2. Limit the scope and scale of pre-closing visits. Employees will get wind of the situation and start worrying about their jobs instead of getting work done. One due diligence project leader told us, “We have learned the hard way that employee distraction accounts for declines in sales and profit in the first year of a deal. We didn’t want to spook anybody with the fact that we were buying the company, so we did our best to conduct our discussions only at the highest level, and only off site.”

3. Focus due diligence activities where they will pay off the most – the financial and legal downside risks. New products and customer segments are what the seller likes to use to distract you from seeing the business clearly. Said one Business Development VP, “We have found that it’s far better to forecast cost savings and efficiency synergies than to figure out how to grow the top line. Besides, you can’t take upside potential to the bank.”
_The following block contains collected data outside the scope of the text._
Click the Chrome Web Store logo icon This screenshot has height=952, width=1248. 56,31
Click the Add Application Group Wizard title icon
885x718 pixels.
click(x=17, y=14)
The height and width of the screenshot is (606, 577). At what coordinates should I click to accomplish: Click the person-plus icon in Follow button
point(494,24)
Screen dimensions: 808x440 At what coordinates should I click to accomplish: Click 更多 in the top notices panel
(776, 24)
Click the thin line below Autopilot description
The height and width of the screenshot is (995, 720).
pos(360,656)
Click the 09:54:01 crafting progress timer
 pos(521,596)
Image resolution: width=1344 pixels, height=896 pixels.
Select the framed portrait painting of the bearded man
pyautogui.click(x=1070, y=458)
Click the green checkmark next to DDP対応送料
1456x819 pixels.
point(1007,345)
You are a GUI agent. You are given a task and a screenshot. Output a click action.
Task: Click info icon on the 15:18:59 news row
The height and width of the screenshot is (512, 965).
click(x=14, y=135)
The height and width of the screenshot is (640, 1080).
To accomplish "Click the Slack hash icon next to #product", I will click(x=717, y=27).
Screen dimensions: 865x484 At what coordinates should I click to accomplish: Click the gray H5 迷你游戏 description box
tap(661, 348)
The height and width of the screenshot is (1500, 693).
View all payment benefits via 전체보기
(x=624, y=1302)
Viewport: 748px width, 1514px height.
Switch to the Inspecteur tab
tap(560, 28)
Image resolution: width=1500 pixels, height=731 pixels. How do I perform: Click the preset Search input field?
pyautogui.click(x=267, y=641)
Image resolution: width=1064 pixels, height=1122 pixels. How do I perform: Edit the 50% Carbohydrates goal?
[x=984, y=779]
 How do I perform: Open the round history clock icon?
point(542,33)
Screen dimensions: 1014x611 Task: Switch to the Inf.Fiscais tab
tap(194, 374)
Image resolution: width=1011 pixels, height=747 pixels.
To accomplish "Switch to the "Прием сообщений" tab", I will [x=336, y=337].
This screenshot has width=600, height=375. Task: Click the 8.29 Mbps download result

4. Avoid devoting scarce resources on people issues, or the link between the target company’s culture and their results. As one Integration Manager told us, “That culture difference stuff is bogus. There’s really nothing we can do about culture; either they buy in to our culture or it’s time for someone to hit the road. Anyway, people will want to keep their jobs, so I’m sure they’ll jump on board once they know the drill.”

5. Do not involve too many target company managers in merger planning. And after closing, try to keep them from generating too many new ideas that will prevent you meeting your commitment to the Board. As one CFO said to us recently, “We knew what we wanted to do with the business. Hey, if they were so good, why were they selling it, anyway?.”

6. Be sure to leave the acquired business alone for at least a year or two. It’s not a good idea to tie the management down with integration activities that will just distract them from their business. The CEO made it clear, “We need them to meet the plan in our board paper. We can always integrate them into our systems and processes as part of next year’s plan. That stuff’s not strategic.”

So, forearmed with these absolutely serious nuggets of outstanding integration practices, go out and make that deal!